Has the campaign triggered any successes? Will other groups pick up the “Be indypendent” banner to herald their locally produced veggies or locally owned coffee shop? Where will the Percussive
Arts Society land?
Mum’s still the word about where this headquarters might make its permanent home. The group moved from Oklahoma and has landed in temporary housing at the Symphony Centre at 32 E. Washington St. It now has seven full-time staff members on site, but wants a permanent home that will accommodate even more personnel and a museum.
The collection ranges from fragile historic drums to current drum sets visitors can play. It also includes percussive instruments from around the world. Once everything’s out and set up, the display will be open to the public.
Winter nights anyone?
The Indianapolis Museum of Art is cleaning out the 550-seat Tobias Theater, the former home of the Indianapolis Civic Theatre before it moved to Marian College. The hope is to open the space next year. The initial plans are for it to serve as a rain-out option for “summer nights,” the popular outdoor film screenings. And the IMA wants to roll out a “winter nights” film series and maybe a few performances.

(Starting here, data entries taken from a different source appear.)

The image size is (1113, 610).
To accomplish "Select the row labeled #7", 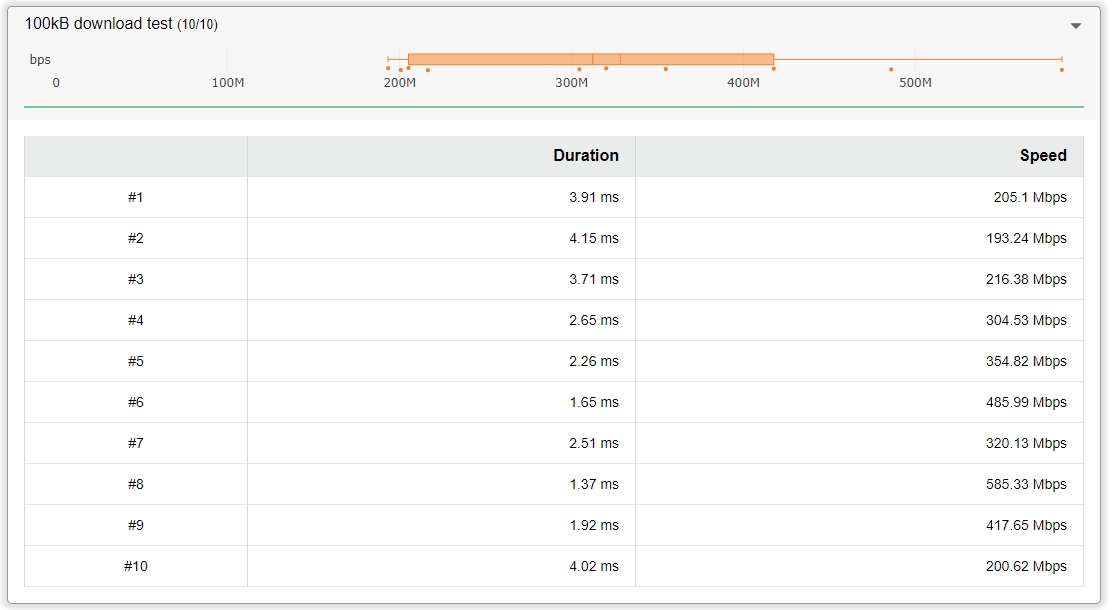I will (x=136, y=444).
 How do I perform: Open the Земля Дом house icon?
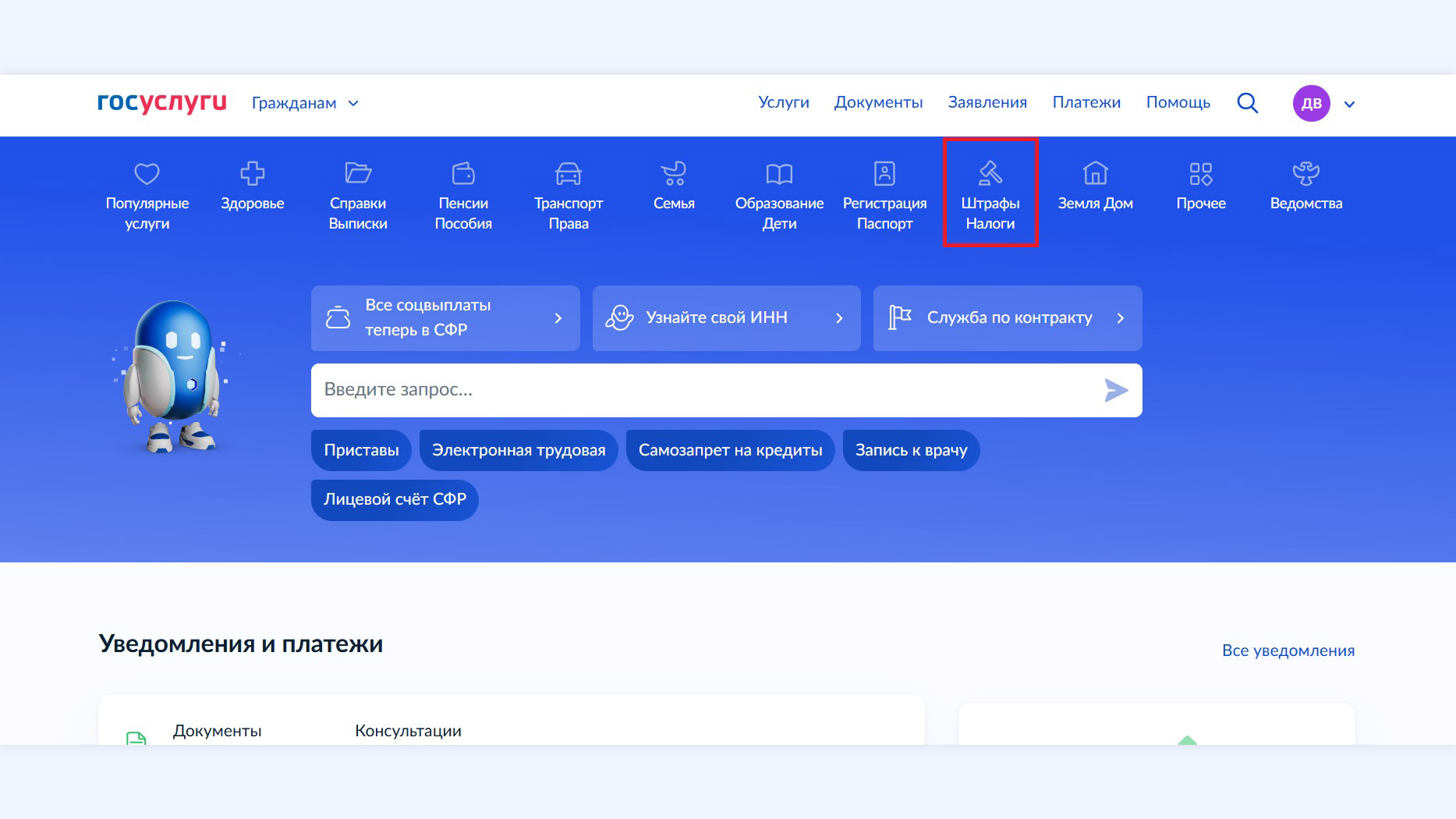click(1095, 174)
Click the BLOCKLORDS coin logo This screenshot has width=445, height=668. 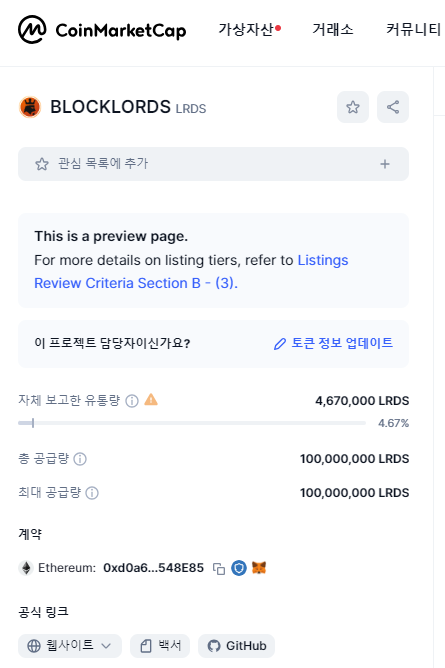(30, 107)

How much traffic will the new
auditorium at the Central Library see
and what fun things can we expect?
The 329-seat auditorium will be ready when the library opens late this year. The library’s adult programming team is already busy booking the space with everything from poetry readings to a stop by “Antiques Roadshow.” There will be storytelling, a genealogy program, author lectures, music and more. What do you want to see there?
Will the Carmel Performing Arts Center poach Indianapolis audiences?
It’s not scheduled to open until late 2010, but it’s huge, boasting a 1,600-seat orchestra hall and a 500-seat theater. The orchestra hall is set to become the home for the Carmel Symphony Orchestra, which now performs and practices at high schools and churches.
The Carmel orchestra is a quasi-professional group with a professional administrative staff and a split orchestra-about one-third of the musicians are paid. Executive Director Alan Davis said the group is planning how to “ramp up” its infrastructure to fit its new home but doesn’t know yet if the orchestra will move to an all-paid core.
A Carmel venue would be of interest to the Indianapolis Symphony Orchestra, too, according to spokesman Tim Northcutt.
“That particular market is a strong base for us,” he said. It’s too early for anything concrete to be planned, but Northcutt said the ISO is always looking at new venues for performances. Who’s making moves in the local arts world?
Eleven years ago, former classical ballet dancer Don Steffy came aboard at the newly opened Pike Performing Arts Center and built programming from scratch.
“It was just a beautiful building wall-to-wall carpet, dead silence, me and an open agenda,” Steffy said of the beginning. But its reputation built to the point that when Steffy left this spring to take the reins at the Indianapolis Children’s Choir, 30 people applied to replace him at Pike.
Steffy said he’s excited about the opportunities to see the choir grow to the next level. He’ll oversee a staff of about 30 administrative and artistic workers compared with a staff of five at Pike. Steffy said one of his charges will be to boost the internationally acclaimed choir’s local profile.
Jeff Maess, general manager of the Philharmonic Orchestra of Indianapolis since 2000, replaced Steffy in late August. Maess said he’s familiar with the space because the philharmonic rented it for six seasons, but he’s looking forward to really getting into the job. The philharmonic has begun looking for a new leader.